Archived Story

2009 queen makes case to council

Published 8:23am Tuesday, March 23, 2010

Dowagiac Daily News

Former Miss Dowagiac Shelby Willis addressed City Council Monday night.

What is she trying to accomplish in going public with friction with the Chamber of Commerce program director, pageant director and pageant committee?

“I guess that there would be somebody higher than the Chamber who watches over them,” the 2009 queen told the Daily News. “We had a problem with the director and with the Chamber, but there’s nobody to go to, nowhere to turn.

“I don’t want Miss Dowagiac to end or for anyone to be punished, but if this happened again, they’re going to be in the same boat. You can’t come here (referring to City Council), even though it’s called Miss Dowagiac.”

“We were warned by the city manager and the mayor that there was no need to come,” added Shelby’s mother, Julie Willis, who published a letter critical of the pageant March 8.

“The biggest problem was they thought my appearances were excessive, that I was doing too much,” Shelby said. “That’s the last thing you should ever say to a queen representing the city. I don’t understand that, ‘doing too much.’ I can see if I was going to concerts with my crown on, but to read to elementary schools and to volunteer in the community, there’s no reason why I shouldn’t do that” because it promotes the pageant to generate interest and support through scholarship donations.

“Just because my reign is over doesn’t mean that I should let it go,” Shelby said. “It still happened. Nobody should be fired, but they need to take responsibility for the disrespectful things they did. I never treated them that way, and I don’t think that’s the way they should treat their queen. It can just keep happening unless there’s somebody like this council. There were good people on the committee who helped me. Without them, I don’t know what I would have done.”

Building a float “is a huge financial burden for the Chamber and the families to meet requirements for the Blossomtime (Grand Floral Parade),” Julie said, “and we’re not allowed to compete.”

Shelby said in her six-minute statement she read to the council, “Despite the city manager’s e-mail stating that this matter is outside the jurisdiction of the City Council and the mayor’s letter stating it is inappropriate for the city to involve itself in this private organization, Miss Dowagiac is an ambassador for this city – both within the city and in outside communities.

“How representation of the city is handled should be a concern of this council, as well as this city’s manager and mayor. I will always hold the Miss Dowagiac experience very close to my heart. I would never take back any of my community involvement. It has brought me closer to my community and helped me grow as a person. I would never want to see the Miss Dowagiac pageant end. It is looked at as a dream for many little girls,” Shelby said.

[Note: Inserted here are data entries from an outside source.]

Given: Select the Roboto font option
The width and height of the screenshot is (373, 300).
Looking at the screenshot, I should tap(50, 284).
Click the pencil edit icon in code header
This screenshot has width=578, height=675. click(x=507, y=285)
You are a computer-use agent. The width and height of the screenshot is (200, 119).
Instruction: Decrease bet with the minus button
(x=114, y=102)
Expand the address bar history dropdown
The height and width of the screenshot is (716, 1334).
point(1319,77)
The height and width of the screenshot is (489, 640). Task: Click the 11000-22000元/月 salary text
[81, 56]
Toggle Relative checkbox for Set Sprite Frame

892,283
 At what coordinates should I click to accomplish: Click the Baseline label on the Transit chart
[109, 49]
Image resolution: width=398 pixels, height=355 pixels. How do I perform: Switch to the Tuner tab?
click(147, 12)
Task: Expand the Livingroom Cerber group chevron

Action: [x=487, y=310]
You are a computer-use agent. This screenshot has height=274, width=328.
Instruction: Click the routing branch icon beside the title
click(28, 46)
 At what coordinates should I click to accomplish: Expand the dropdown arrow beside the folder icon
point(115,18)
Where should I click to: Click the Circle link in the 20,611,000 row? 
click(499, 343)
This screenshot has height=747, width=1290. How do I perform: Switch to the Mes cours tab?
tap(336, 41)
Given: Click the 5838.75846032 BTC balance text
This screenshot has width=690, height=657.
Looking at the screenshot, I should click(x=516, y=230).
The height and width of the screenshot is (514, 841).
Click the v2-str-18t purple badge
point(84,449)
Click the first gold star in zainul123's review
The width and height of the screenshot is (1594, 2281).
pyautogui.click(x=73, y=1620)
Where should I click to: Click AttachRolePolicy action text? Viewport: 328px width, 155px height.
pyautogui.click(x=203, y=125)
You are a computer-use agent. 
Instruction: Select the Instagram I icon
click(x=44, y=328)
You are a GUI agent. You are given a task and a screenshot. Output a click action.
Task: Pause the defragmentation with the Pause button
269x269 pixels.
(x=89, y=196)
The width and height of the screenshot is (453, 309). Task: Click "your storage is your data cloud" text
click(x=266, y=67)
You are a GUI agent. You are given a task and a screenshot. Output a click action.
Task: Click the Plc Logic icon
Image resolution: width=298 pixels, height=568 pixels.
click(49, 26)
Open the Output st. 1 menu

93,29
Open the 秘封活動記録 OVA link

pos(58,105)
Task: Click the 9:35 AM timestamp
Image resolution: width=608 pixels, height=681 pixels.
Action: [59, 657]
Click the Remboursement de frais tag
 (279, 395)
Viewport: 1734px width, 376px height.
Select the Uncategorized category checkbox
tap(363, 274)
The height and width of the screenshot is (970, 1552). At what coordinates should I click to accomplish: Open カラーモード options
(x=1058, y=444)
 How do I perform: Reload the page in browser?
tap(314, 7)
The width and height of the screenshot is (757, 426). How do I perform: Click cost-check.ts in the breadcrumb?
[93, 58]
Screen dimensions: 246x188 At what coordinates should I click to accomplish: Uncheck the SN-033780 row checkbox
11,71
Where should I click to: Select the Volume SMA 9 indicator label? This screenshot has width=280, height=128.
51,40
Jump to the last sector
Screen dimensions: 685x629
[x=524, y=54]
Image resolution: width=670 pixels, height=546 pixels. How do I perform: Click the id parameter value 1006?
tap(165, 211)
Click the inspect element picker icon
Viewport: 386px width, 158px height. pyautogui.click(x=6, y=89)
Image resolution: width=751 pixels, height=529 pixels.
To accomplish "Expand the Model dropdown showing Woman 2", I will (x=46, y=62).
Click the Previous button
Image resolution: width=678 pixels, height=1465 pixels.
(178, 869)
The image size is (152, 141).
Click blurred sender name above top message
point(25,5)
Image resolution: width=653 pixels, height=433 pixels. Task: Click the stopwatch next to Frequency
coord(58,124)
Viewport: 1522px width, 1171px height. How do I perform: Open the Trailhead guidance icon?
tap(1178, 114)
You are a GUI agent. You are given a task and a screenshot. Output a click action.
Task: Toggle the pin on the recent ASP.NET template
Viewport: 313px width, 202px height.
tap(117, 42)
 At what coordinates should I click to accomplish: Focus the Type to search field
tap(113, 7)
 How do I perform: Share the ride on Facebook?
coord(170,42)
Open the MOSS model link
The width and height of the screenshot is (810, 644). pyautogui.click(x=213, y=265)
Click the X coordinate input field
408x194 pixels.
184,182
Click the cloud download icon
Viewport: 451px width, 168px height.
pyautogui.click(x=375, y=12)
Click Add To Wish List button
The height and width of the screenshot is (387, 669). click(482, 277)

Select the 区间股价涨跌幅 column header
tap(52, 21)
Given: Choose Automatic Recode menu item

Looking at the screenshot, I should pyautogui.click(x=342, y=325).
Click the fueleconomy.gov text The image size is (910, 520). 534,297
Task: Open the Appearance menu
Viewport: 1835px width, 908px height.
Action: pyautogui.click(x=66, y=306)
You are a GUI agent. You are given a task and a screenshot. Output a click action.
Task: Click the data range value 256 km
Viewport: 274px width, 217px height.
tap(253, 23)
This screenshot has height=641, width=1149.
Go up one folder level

“Being Miss Dowagiac has given me some of my most valued memories,” she continued, “but if this pageant is to continue, changes need to be made. Oversight needs to be implemented and people should be held accountable for their actions. It is a privilege to represent this city, and the behavior of those who do should reflect that.”

“My reign made me realize that things are not as they seemed,” she said. “My court appeared with me only three times during my reign – at the Blossomtime parade, the fashion show and the ice festival, where we were replaced in the activities with the 2010 contestants. I have no personal issues with my two court members. We are friends. However, as I attended events and parades throughout the year by myself, and with empty seats on our float, it represented a poor reflection on our city when it appeared as though we didn’t have a court interested enough in the honor they had been given to attend.”

“I believe it is my obligation to bring these issues to the council’s attention,” Shelby said, “and will share specifics if you are truly interested in improving the situation for future queens and their families. Many of the burdens placed on the queen and her family could be easily remedied,” though “we were ignored and ridiculed for our suggestions. Families have no ability to prepare for what they will encounter until it is too late. The sponsorship of the Miss Dowagiac pageant by the Chamber prevents any accountability. The decision to come forward was difficult, when it would have been easier to just let it go, but I was taught to do the right thing, not always the easy thing. That’s why I’m here. While all this madness went on behind the scenes, I still chose to attend every event I could, and it showed me how beautiful the community of Dowagiac really is. The Miss Dowagiac pageant should reflect this beauty.  I’m proud to call Dowagiac my hometown and so honored to have been Miss Dowagiac and Miss Congeniality 2009. I am not unappreciative. Being Miss Dowagiac has given me so many opportunities to grow and I am extremely grateful. I hope bringing this to your attention brings about change and improvement and that this isn’t simply forgotten or treated as though it is not a city concern.”

Second Ward Councilman Bob Schuur apologized to Shelby “for any inconvenience she received. I know she represented the city well.”